◆ What the task requires:
In this exercise, copy exactly the lines from the one that contains "Task: Select the Chinese '摘要' page thumbnail" through the end of the entries below; pictures are not copied.

◆ Source material:

═══

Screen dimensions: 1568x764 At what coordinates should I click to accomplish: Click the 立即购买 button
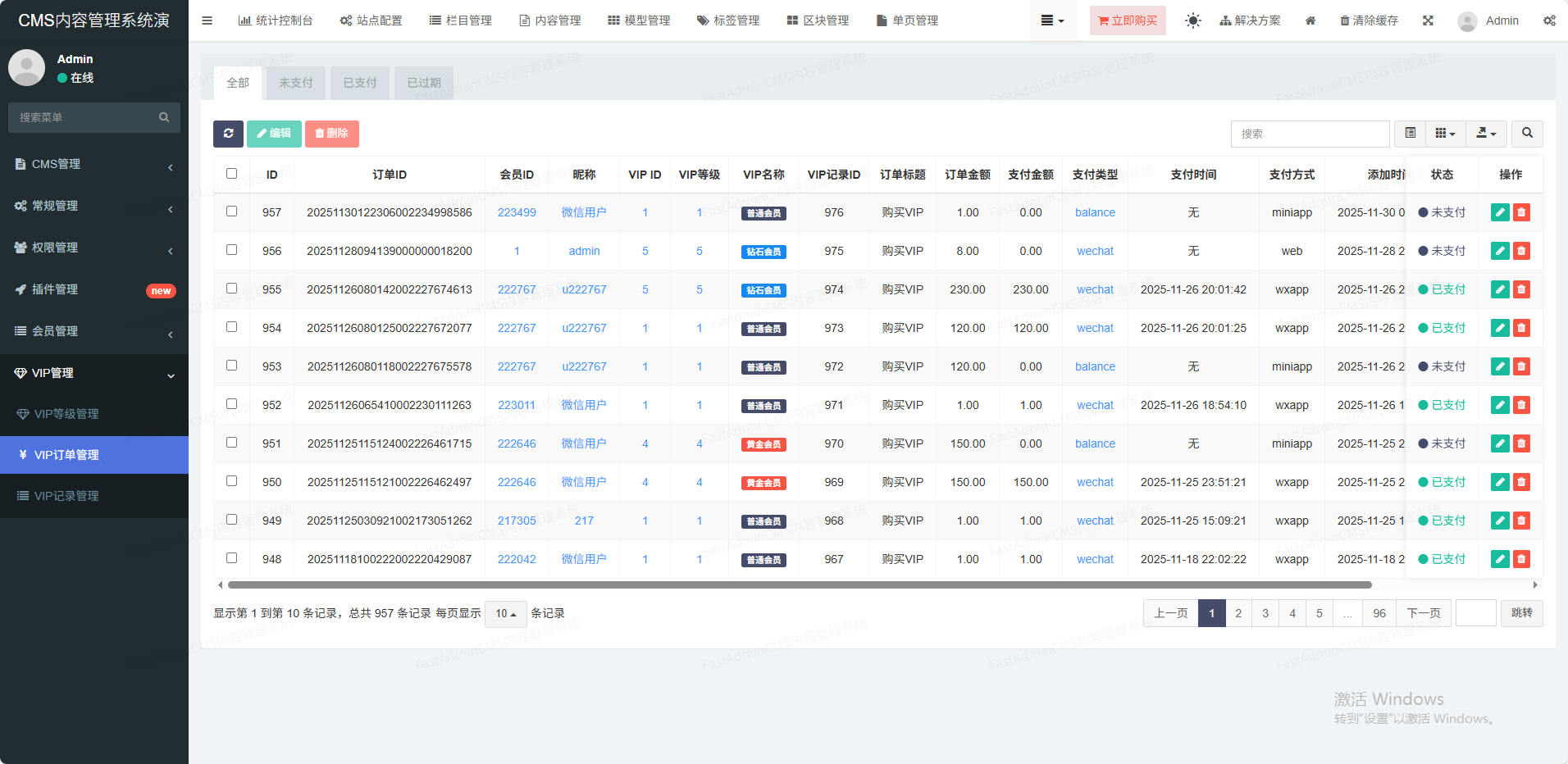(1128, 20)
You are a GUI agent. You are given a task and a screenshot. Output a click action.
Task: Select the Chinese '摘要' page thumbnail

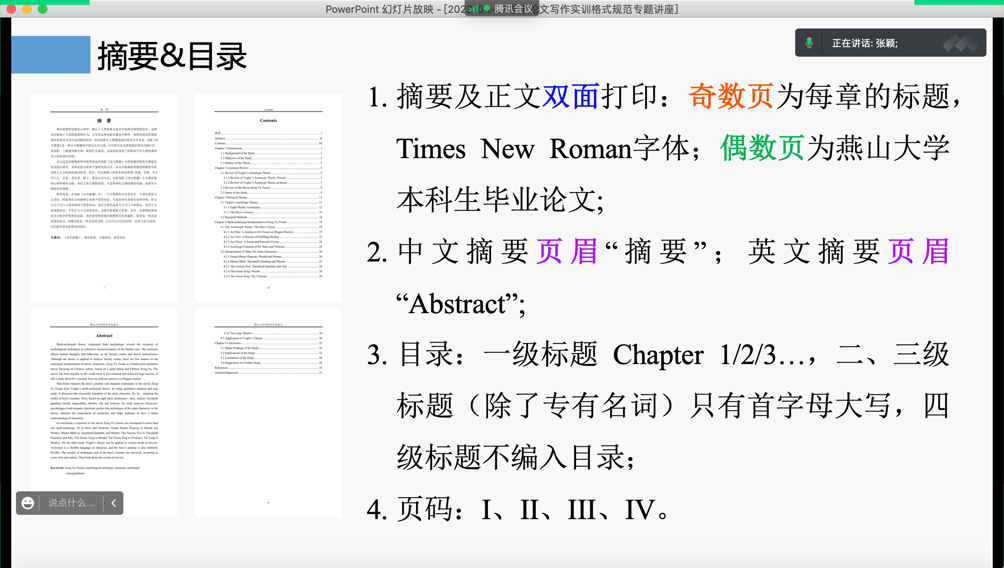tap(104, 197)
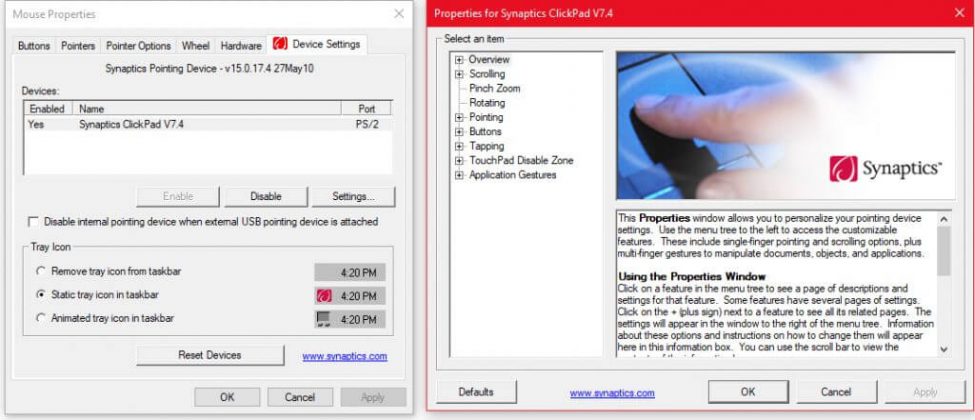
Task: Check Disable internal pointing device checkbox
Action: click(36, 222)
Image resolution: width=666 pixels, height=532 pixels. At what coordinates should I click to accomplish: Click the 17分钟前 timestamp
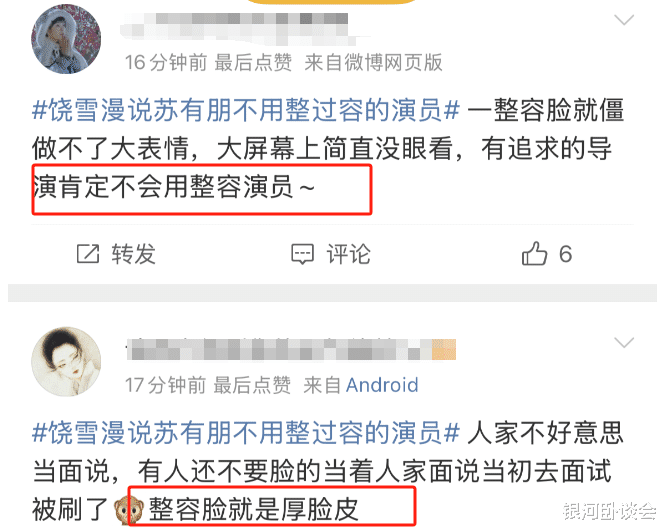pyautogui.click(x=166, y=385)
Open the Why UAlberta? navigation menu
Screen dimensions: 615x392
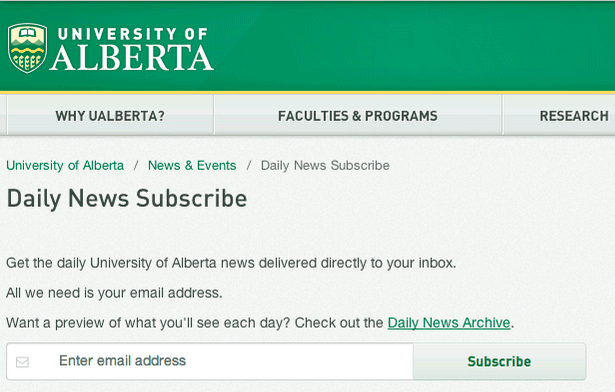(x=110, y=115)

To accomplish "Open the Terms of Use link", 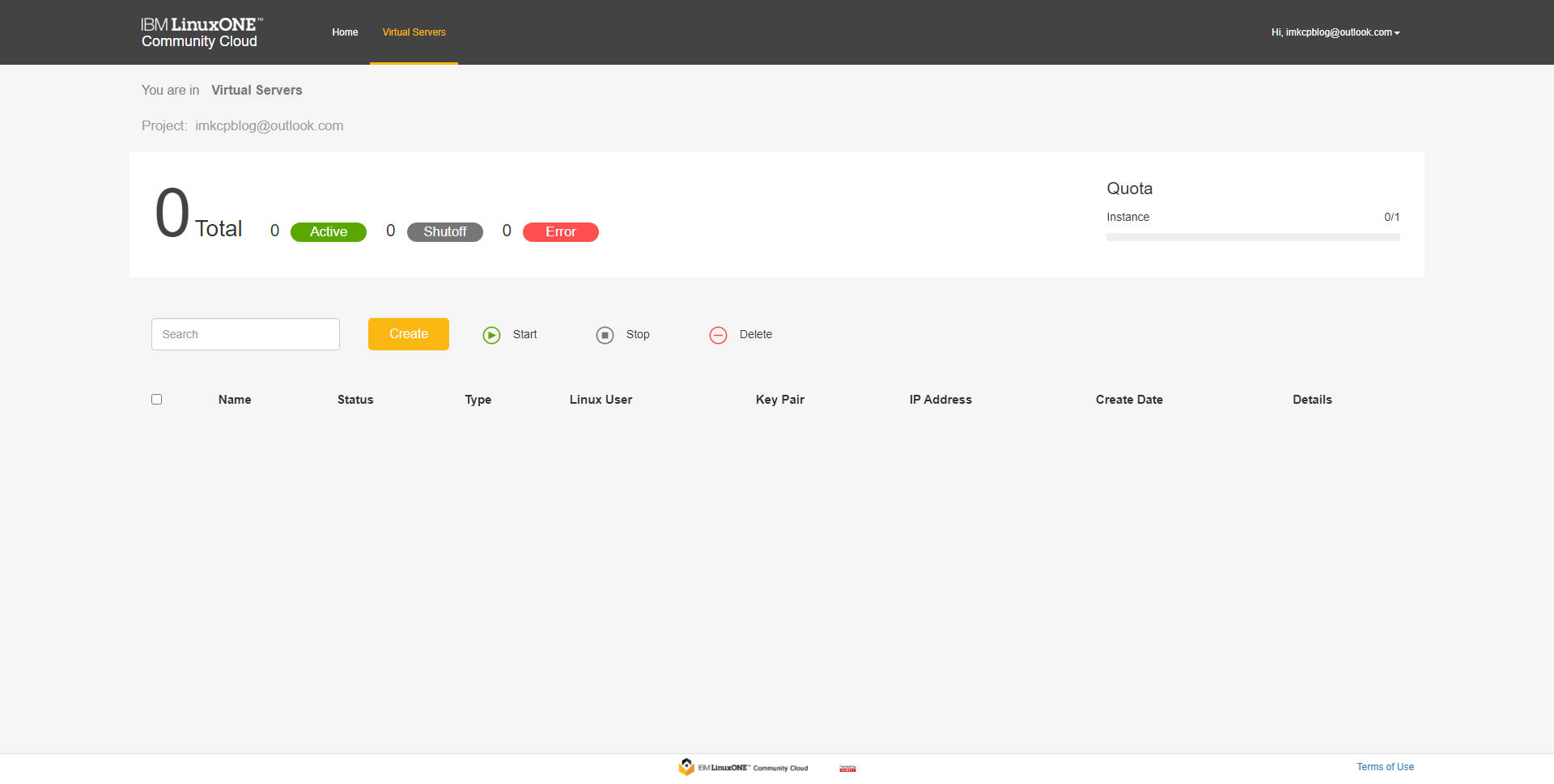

═══

◆ Task answer:
Task: Select the Chinese '摘要' page thumbnail

tap(104, 197)
Task: Check Disable internal pointing device checkbox
Action: click(36, 222)
Image resolution: width=666 pixels, height=532 pixels. At what coordinates should I click to accomplish: Click the 17分钟前 timestamp
pyautogui.click(x=166, y=385)
Open the Why UAlberta? navigation menu
Screen dimensions: 615x392
(x=110, y=115)

To accomplish "Open the Terms of Use link", 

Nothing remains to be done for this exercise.